Well, there's a lot of things going on here.
Donaldson - it has to be admitted - is an over-writer. Earlier in his career, publishers demanded a lot of hard editing from Donaldson. And, as far as I can tell, this has generally been a positive thing when looking at the result. But I believe that, at one point, Lester del Rey needed a dedicated editor
just for Donaldson's work.
Over the years, the publishing industry changed. Publishers don't provide the editing services the way that they used to. Donaldson's third Chronicles was allowed to stretch to four books, whereas the second Chronicles, also written as four books, was trimmed back to three. I am sure Donaldson was allowed some artistic license in order to finish his magnum opus. But I think also that industry changes played a part. And to be sure the result was, to many people's thinking, a bit over-long and over-explained.

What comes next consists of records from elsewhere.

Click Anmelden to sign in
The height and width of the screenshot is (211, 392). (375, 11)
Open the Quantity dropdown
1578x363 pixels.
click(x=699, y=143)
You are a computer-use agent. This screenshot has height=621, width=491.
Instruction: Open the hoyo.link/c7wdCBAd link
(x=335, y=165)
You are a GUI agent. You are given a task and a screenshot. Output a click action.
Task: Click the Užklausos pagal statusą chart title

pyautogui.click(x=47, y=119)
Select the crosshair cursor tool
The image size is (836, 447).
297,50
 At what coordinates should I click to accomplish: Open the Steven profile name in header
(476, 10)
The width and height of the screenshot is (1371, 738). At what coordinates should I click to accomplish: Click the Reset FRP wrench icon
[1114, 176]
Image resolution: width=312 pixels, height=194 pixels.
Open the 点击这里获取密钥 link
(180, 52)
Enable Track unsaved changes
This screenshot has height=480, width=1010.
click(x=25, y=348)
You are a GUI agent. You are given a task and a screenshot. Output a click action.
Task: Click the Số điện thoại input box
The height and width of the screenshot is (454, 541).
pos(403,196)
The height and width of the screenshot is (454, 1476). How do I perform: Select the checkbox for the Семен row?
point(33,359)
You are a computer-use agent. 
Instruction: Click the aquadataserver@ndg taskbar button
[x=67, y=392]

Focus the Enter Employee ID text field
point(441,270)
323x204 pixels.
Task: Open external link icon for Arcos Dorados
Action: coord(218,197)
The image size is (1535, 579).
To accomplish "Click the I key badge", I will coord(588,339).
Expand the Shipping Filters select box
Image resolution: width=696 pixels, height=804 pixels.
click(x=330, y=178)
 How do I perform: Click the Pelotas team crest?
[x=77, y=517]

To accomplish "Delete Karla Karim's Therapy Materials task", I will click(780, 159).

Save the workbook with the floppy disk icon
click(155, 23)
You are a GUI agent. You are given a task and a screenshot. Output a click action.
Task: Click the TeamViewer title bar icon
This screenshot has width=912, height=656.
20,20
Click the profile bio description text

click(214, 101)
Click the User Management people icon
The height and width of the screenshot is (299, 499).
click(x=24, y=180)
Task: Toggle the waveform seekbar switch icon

In the Gradual Interview, Stephen R Donaldson wrote:For a number of reasons, several of which involve the changes in the publishing industry over the past 20-30 years. Back in the days when Lester del Rey gave me my "break," editors still read unsolicited manuscripts (the "slush pile," manuscripts submitted "over the transom"). But what I call the conglomoratization of modern publishing has put huge pressures on publishers, forcing them to change the way they do business. The vast and faceless corporations which now own virtually all of US publishering don't give a damn about books, or authors, or (God forbid) literature. They care about bucks. And they demand profits from their subsidiaries (only some of which are publishers) on a scale previously unknown in publishing. This has had two primary effects: 1) publishers are under tremendous pressure to produce bestsellers, and only bestsellers; and 2) publishers have been forced to dramatically reduce their costs of doing business. One result is that, as a general rule, the average editor today is doing the work that three editors did ten years ago, and five twenty years ago. (There are other results, but they aren't relevant at the moment.) He/she can't afford to put much time into editing; and he/she certainly can't afford to read unsolicited manuscripts. Therefore much of the work that editors used to do has been transferred to agents. An editor simply won't read a manuscript that doesn't come from an agent; and the agent had damn well better do a fair amount of editing before he ever shows the manuscript to an editor.
(07/30/2004)
The Great Gods War is now where Donaldson's over-writing style is hitting hard up against a publishing industry wherein Donaldson is no longer a big-name author. The story needs to be trimmed back. But the publishers don't lend a hand in this any more - they just send it back and ask for 100K less words.